Hal tersebut disampaikan pengamat politik dan hukum Universitas Sebelas Maret (UNS) Solo, Agus Riewanto. Dia mengaku tidak menangkap gagasan kedua paslon secara mendalam.
“Baik Gibran dan Bajo memang terkesan belum mampu secara kuat memaparkan gagasan besar itu agar mudah ditangkap publik,” kata Agus saat dihubungi wartawan, Sabtu (7/11/2020)
“Gibran saya lihat terlalu emosional, cara memamparkan gagasan tidak runut, dan tidak detail. Sedangkan Bajo kesannya bukan orang berkampanye atau mempersuasi, tapi seperti curhat saja,” ujarnya.
Agus menilai keduanya memiliki gagasan yang mirip.
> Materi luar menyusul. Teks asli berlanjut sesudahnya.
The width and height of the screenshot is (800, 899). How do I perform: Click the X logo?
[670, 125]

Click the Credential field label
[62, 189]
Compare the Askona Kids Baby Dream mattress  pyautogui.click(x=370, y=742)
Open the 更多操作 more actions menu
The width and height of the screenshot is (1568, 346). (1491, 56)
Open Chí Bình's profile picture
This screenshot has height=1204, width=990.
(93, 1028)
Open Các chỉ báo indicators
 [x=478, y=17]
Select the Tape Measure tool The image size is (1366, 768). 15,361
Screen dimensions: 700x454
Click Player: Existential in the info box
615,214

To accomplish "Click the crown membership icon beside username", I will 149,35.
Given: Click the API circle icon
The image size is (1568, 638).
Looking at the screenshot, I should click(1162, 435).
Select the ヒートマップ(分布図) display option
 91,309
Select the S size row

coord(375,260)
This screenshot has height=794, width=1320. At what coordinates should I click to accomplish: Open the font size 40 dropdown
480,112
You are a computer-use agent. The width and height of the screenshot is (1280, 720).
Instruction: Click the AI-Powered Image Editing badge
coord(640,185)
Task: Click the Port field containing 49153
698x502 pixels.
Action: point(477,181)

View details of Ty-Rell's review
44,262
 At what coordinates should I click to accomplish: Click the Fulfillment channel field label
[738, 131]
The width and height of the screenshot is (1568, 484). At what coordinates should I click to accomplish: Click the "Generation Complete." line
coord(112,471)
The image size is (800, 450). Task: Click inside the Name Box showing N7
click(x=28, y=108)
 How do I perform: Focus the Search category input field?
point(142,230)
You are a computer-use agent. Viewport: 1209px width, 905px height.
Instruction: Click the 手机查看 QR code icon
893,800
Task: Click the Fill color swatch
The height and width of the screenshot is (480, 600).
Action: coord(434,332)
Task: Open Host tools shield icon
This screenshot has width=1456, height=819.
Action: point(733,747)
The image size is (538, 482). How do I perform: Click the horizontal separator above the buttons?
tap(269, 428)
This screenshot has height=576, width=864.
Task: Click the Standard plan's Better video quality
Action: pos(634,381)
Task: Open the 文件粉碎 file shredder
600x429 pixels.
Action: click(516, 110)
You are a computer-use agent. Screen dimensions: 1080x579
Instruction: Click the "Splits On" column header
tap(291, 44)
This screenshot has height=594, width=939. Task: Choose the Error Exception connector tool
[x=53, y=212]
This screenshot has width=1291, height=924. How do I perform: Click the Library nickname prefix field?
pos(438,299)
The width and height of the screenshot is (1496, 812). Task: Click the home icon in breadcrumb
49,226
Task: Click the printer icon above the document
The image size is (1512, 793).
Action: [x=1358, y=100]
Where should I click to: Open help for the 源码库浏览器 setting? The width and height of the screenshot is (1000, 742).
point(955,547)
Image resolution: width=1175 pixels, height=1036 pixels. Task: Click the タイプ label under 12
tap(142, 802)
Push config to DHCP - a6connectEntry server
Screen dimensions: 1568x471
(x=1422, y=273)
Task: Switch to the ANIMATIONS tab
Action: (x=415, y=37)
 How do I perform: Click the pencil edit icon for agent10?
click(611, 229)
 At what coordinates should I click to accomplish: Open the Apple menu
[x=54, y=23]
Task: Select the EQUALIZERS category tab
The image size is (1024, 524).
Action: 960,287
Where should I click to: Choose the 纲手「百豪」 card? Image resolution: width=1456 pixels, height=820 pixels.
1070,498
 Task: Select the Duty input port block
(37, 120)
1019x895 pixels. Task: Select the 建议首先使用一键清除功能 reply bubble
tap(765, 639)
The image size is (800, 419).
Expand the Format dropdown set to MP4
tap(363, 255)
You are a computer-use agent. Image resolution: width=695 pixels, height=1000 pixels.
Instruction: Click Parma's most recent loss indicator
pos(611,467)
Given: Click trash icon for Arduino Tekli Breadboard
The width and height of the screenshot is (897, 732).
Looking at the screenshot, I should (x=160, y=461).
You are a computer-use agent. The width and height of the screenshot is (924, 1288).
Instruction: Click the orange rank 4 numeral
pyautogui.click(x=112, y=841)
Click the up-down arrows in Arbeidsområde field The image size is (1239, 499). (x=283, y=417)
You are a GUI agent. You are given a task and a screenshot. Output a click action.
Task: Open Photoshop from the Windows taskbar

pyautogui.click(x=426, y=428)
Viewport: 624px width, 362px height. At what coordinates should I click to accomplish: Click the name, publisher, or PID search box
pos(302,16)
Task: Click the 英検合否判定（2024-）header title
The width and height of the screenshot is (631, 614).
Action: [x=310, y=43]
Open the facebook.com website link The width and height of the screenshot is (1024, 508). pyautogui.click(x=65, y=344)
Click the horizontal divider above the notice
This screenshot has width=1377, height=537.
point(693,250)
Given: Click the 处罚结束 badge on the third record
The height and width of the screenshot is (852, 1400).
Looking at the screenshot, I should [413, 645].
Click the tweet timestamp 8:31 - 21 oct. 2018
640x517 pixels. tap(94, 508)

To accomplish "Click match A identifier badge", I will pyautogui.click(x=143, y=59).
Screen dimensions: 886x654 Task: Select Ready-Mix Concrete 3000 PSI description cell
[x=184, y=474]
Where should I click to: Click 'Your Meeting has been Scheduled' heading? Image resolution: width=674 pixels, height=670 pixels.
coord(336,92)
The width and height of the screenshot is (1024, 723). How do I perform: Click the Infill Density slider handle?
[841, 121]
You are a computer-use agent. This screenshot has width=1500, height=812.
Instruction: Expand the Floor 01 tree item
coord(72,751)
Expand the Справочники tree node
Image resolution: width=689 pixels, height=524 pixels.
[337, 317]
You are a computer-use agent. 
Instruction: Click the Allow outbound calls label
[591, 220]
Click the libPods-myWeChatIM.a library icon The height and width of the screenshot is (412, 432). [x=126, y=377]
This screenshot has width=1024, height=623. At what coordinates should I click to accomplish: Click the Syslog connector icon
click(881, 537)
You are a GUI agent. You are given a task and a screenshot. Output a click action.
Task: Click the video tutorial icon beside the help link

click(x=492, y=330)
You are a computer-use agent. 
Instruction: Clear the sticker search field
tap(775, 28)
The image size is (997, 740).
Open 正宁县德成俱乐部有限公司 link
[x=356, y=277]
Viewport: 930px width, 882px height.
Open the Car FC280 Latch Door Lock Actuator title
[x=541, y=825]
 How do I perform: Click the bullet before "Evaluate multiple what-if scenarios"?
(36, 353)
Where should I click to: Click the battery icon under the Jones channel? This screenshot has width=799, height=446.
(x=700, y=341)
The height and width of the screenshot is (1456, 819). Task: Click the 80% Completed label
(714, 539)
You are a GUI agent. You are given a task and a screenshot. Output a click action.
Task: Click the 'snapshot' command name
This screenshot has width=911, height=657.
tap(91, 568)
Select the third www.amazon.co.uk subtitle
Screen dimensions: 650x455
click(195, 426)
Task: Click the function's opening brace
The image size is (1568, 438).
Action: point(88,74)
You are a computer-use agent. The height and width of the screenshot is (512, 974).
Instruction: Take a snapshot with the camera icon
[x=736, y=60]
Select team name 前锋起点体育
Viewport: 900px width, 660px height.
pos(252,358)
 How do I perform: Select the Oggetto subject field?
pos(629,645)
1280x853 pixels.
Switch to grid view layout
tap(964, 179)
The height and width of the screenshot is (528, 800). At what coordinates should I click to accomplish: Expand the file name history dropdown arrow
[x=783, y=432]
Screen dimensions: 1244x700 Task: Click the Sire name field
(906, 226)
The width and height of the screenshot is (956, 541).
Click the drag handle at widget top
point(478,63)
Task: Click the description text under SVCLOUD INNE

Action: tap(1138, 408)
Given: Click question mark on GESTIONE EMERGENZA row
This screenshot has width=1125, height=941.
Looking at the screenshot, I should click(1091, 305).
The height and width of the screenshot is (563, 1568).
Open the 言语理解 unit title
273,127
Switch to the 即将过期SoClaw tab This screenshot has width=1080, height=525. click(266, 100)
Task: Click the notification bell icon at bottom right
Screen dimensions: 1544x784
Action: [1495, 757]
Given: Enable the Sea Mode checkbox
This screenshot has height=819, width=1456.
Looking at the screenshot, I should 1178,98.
Gibran lebih unggul dalam gagasan ekonomi dan pembangunan kota. Namun Bagyo lebih tenang dan bisa menyampaikan secara sederhana.
“Tapi Gibran saya pikir juga masih meraba-raba karena risetnya belum mendalam. Bagyo kebanyakan hanya merepetisi atau merespons Gibran saja,” ujar Agus.
Kekurangan kedua paslon tersebut, kata Agus, tidak lepas dari latar belakang keduanya. Gibran dan Bagyo dianggap tidak memiliki pengalaman empirik di dunia politik.
“Karena memang tidak punya pengalaman empirik di bidang politik, sosial dan mereka bukan organisatoris. Dan tidak terbiasa memaparkan gagasan besar dalam organisasi politik,” ungkapnya.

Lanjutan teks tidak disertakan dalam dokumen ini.